EXTRAIT RETENU >>
========================================================================
Lansana gagnY sakho : « ousmane sonko a trahi l’idéal républicain »

Un ancien allié du pastef rompt avec Ousmane Sonko

Lors d’une intervention dans une émission matinale, Lansana Gagny Sakho, président du Conseil d’administration de l’APIX, a justifié son éloignement d’avec le leader de Pastef. Il explique avoir rejoint le projet porté par ce mouvement politique avant tout pour les valeurs incarnées par ses membres. Après l’alternance, il affirme avoir décliné un poste clé, celui de ministre de l’Eau et de l’Assainissement, afin de préserver ses convictions républicaines. « Je n’ai jamais placé les fonctions politiques au-dessus de mes principes. Cette position m’a permis de partir sans regret. Dès le début, j’ai fait le choix de la République », a-t-il déclaré avec fermeté.
========================================================================
Recopiez le passage de l’extrait allant de « Un ancien allié » jusqu’à « déclaré avec fermeté. », en remplaçant « émission matinale » par « émission radiophonique ».

Entrées de la collection >>
========================================================================
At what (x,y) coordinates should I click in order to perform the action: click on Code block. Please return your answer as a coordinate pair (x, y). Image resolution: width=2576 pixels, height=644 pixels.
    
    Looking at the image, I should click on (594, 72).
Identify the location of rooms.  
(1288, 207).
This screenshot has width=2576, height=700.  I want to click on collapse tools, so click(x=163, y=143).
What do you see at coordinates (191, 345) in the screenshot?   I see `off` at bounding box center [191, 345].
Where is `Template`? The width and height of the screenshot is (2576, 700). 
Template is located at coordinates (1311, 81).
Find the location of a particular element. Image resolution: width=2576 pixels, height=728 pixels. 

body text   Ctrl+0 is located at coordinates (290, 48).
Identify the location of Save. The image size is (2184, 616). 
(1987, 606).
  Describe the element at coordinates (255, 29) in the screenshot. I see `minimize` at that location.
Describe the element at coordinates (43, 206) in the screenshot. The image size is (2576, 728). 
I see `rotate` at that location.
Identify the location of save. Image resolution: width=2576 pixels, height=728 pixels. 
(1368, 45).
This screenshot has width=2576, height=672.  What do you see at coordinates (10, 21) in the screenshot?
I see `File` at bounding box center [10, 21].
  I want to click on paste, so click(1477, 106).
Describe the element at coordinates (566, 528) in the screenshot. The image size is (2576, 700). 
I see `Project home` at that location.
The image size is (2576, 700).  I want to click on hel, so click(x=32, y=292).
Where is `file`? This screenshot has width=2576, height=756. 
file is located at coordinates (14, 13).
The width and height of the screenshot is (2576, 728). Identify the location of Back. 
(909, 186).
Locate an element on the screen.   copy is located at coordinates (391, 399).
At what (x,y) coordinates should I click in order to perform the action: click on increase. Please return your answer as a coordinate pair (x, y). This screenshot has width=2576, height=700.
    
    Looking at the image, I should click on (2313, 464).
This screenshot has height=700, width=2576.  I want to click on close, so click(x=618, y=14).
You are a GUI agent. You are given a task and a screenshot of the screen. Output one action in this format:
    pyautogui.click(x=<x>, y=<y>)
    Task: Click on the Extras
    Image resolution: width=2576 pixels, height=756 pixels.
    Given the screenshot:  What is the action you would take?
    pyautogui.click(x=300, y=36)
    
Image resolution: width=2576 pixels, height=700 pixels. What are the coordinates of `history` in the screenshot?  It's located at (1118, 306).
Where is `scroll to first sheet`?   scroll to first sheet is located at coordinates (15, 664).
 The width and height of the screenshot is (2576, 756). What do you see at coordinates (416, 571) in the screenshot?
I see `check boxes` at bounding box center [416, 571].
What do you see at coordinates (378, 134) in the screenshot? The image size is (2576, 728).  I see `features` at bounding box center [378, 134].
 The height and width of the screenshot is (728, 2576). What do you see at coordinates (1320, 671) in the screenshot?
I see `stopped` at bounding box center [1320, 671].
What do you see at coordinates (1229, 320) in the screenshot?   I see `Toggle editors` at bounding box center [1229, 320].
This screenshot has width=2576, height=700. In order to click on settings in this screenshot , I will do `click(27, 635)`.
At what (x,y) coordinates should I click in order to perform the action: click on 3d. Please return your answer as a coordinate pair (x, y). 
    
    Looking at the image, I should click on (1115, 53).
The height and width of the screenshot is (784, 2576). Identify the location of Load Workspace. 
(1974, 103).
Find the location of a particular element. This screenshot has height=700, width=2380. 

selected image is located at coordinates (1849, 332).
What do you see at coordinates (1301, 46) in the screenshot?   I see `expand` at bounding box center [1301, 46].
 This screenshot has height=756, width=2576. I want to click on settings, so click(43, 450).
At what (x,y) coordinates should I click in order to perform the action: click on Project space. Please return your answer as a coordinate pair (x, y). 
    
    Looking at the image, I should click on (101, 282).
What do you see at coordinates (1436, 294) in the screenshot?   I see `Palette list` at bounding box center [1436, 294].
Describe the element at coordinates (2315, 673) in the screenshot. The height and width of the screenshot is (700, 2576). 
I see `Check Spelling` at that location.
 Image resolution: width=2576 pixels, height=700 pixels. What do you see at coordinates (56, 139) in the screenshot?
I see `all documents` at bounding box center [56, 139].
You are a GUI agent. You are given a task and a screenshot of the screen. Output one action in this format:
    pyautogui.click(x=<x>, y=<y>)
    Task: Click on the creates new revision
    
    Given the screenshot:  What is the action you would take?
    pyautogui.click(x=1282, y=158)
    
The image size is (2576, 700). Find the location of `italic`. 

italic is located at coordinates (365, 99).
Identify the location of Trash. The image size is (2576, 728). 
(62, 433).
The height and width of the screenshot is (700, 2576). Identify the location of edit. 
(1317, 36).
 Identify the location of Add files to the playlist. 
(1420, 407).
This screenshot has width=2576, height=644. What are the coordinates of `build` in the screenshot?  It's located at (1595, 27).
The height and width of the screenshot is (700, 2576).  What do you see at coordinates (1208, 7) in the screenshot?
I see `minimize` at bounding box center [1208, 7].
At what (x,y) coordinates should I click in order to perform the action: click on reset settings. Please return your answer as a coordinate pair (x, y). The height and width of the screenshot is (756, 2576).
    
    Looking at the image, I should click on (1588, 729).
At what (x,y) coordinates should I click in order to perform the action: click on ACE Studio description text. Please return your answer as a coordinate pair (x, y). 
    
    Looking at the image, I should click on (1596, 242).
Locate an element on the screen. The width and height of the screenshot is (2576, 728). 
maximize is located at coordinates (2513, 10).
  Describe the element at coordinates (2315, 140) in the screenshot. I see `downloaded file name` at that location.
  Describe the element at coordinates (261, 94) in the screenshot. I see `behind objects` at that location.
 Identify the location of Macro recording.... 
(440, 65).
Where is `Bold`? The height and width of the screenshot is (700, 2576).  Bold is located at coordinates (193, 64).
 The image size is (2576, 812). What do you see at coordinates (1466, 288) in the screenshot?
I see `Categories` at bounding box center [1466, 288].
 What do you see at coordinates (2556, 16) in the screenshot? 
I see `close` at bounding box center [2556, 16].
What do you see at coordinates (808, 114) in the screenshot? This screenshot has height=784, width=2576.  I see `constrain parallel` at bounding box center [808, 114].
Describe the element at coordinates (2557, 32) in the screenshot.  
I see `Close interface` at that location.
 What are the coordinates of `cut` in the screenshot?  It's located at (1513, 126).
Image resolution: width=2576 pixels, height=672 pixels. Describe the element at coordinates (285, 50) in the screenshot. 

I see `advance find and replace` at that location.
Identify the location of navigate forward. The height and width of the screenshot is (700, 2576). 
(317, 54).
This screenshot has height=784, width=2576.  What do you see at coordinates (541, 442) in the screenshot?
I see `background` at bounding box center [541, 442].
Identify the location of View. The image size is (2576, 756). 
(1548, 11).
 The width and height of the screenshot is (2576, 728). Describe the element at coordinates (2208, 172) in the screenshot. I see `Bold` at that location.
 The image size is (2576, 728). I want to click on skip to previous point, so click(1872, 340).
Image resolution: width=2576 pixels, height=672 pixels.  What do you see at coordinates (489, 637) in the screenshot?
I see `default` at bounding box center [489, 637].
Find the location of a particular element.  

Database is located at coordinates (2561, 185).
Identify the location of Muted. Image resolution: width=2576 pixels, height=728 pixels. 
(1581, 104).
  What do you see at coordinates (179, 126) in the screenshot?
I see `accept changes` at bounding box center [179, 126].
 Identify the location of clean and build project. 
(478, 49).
========================================================================
RÉPONSE ATTENDUE >>
Un ancien allié du pastef rompt avec Ousmane Sonko

Lors d’une intervention dans une émission radiophonique, Lansana Gagny Sakho, président du Conseil d’administration de l’APIX, a justifié son éloignement d’avec le leader de Pastef. Il explique avoir rejoint le projet porté par ce mouvement politique avant tout pour les valeurs incarnées par ses membres. Après l’alternance, il affirme avoir décliné un poste clé, celui de ministre de l’Eau et de l’Assainissement, afin de préserver ses convictions républicaines. « Je n’ai jamais placé les fonctions politiques au-dessus de mes principes. Cette position m’a permis de partir sans regret. Dès le début, j’ai fait le choix de la République », a-t-il déclaré avec fermeté.